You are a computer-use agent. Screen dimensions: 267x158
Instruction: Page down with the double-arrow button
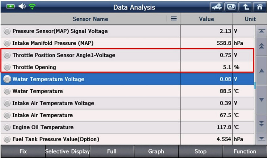[x=261, y=123]
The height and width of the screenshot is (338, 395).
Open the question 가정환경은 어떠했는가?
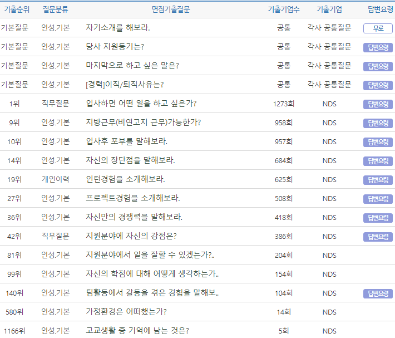coord(126,312)
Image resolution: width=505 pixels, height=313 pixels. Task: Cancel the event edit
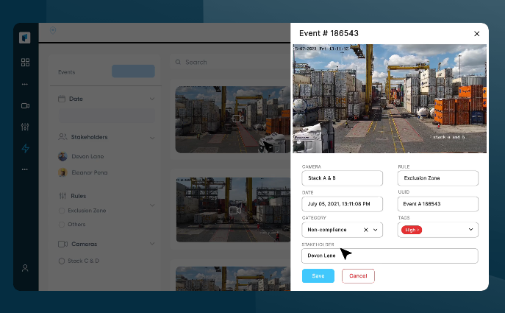pos(358,275)
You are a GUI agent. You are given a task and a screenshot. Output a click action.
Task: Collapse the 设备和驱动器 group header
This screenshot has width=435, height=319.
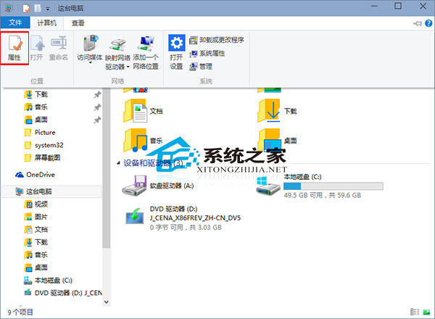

Directions.
Which lines of the records above hold the word "agent"? Copy each one out.

Exercise result.
You are a computer-use agent. Screen dimensions: 267x158
You are a GUI agent. You are given a task and a screenshot. Output a click action.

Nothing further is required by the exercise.